## PROBLEM TO SOLVE
Rewrite the records below with "icon" replaced by "button" and nothing else changed. Leave the pictures out.

** START SUPPLIED MATERIAL **

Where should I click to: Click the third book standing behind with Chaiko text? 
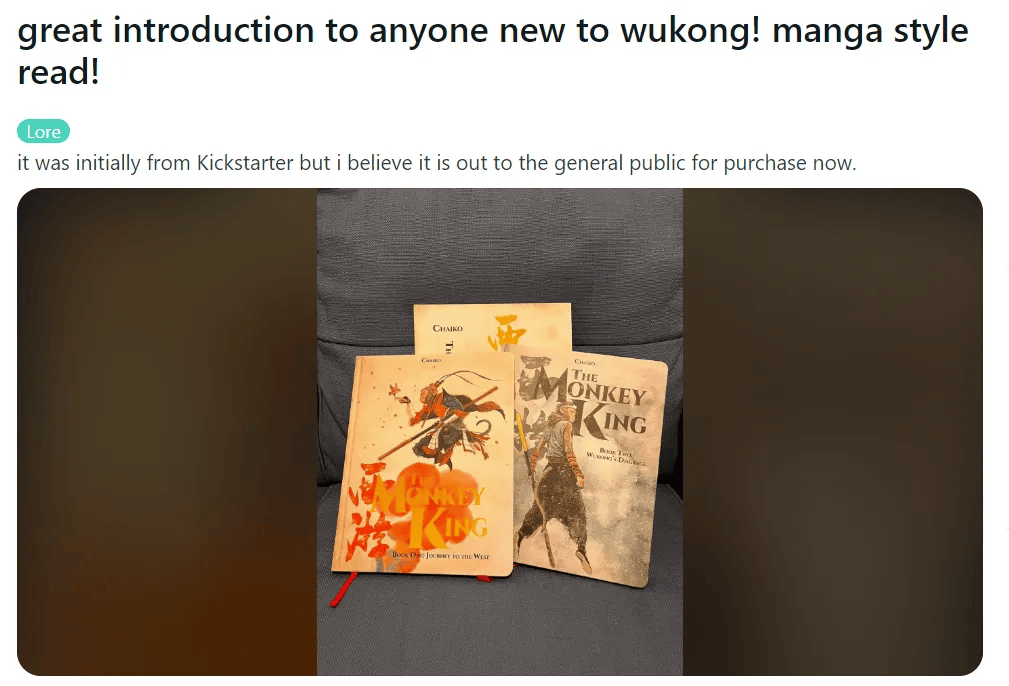pos(492,328)
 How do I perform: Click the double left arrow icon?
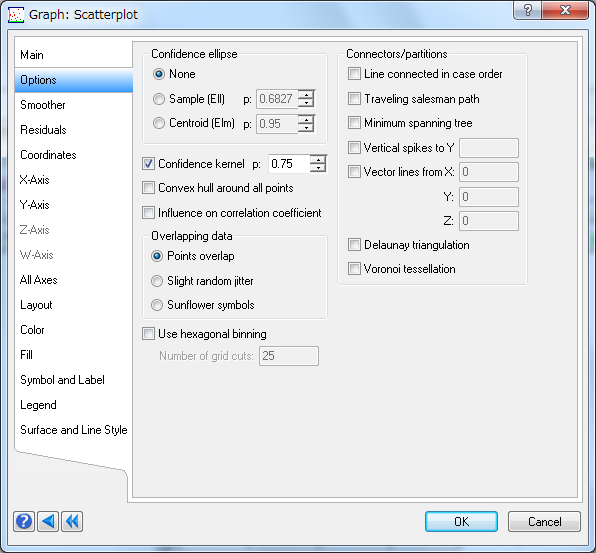point(72,521)
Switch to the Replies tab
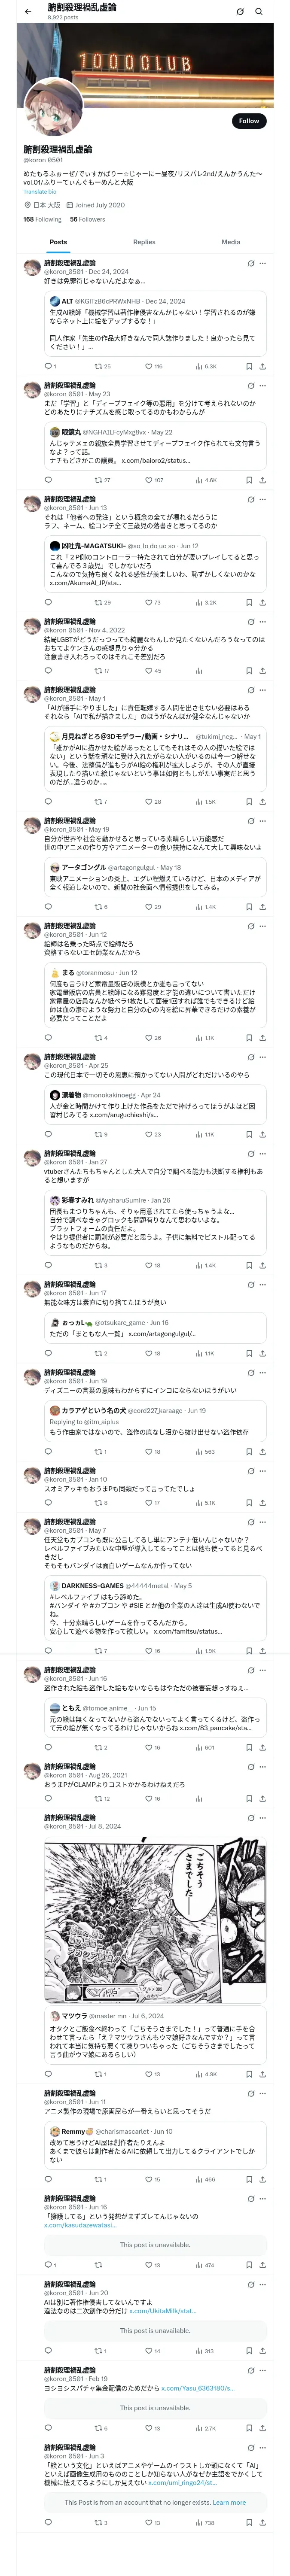 tap(144, 242)
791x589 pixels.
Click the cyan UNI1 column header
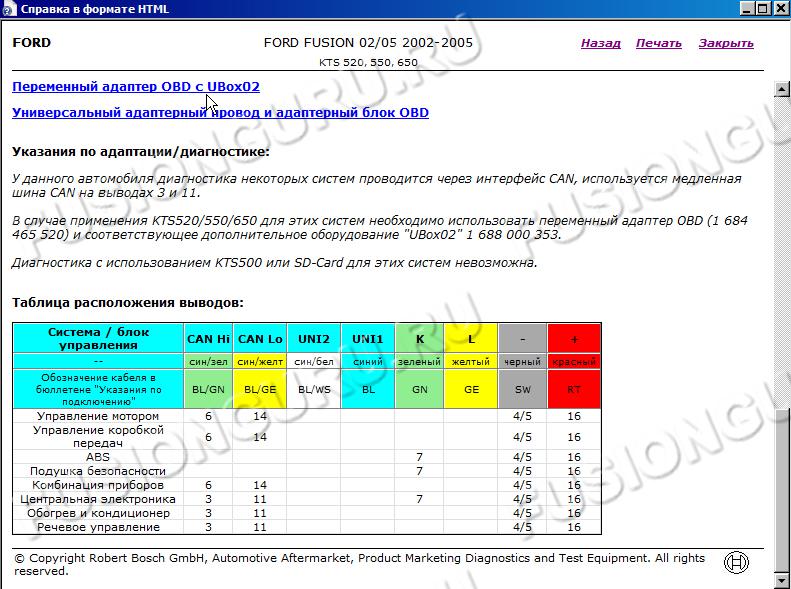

** END SUPPLIED MATERIAL **

## RESPONSE TO THIS TASK
Where should I click to: Click the third book standing behind with Chaiko text? 
pos(492,328)
 How do I perform: Click the double left arrow button?
point(72,521)
Switch to the Replies tab
 tap(144, 242)
791x589 pixels.
Click the cyan UNI1 column header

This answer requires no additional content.